I originally posted this in the beginner section… and after further consideration… perhaps this is more advanced than beginner.

Here’s my question:

I need some help with concave polygons. I wrote a program that can take 2d spatial data and create a list of vertices (counter clockwise) to define a contour. In this contouring of my data, I can have either convex or concave polygons… so GL_POLYGON is not an option in the case of a concave polygon (unless I decompose the polygon into convex primitives… which I don’t intend to do).

My question is this: How can I most efficiently render these polygon contours which consist of both concave and convex polygons? I would really like to use VBO’s, since they’re so fast in rendering and my data is large… but it looks like I’m forced to use gluTessCallback but I don’t know how to use gluTessCallback with VBO’s or vertex arrays (or it’s impossible).

Any help is appreciated…
thanks

Turn each concave polygon into multiple convex polygons.

From Me: (unless I decompose the polygon into convex primitives… which I don’t intend to do).

From Korval: Turn each concave polygon into multiple convex polygons.

I specifically said this was not an option. So, is there a way to load these vertices in memory (i.e. VBO’s or vertex arrays) AND use gluTessCallback… or something similar to render concave pollygons?

So, is there a way to load these vertices in memory (i.e. VBO’s or vertex arrays) AND use gluTessCallback… or something similar to render concave pollygons?
No. You’re doing something that the hardware doesn’t want to do, and therefore you’re stuck on the slow path.

If you want to be fast, abandon gluTessCallback and do the tessellation yourself. It’s not that hard.

I agree Korval, you have to do tessellation yourself. But I don’t understand why you say that :

unless I decompose the polygon into convex primitives… which I don’t intend to do

I have a lot of large polygons, most of which are concave. I have a simple triangulation alg. but it’s much slower than gluTessCallback. I figured I wouldn’t be able to write something faster than what glu provides… maybe this won’t be the case.

Could you point me towards “faster” implementations of breaking down concave polygons into smaller convex ones?

thanks

http://en.wikipedia.org/wiki/Polygon_triangulation

But it gets much more complex if you also have to deal with polygons with holes or self intersections.

Are there any pointers for implementations considering these configurations?

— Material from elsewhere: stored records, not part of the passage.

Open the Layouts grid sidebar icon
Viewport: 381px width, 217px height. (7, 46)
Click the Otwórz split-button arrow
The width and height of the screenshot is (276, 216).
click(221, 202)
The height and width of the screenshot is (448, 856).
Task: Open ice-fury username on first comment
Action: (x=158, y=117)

Edit: OK, it helps, if one scrolls down the given wikipedia link… :slight_smile:

Amanith seem very robust in this area :
http://www.amanith.org/forum/viewtopic.php?pid=43

If you feel like reading a lot :
http://mathworld.wolfram.com/Triangulation.html
http://compgeom.cs.uiuc.edu/~jeffe/compgeom/code.html
http://www.cosy.sbg.ac.at/~held/projects/triang/triang.html

songho in OpenGL for beginners was able to answer this exactly the way I needed. GLU’s implementation of breaking down arbitrary polygons (even w/ holes) is much faster than the various triangulation alg’s I’ve been playing around with. Not only that, but glu allows one to get those broken down polygons via callbacks, so you only need to call the method once… and then grab those vertices.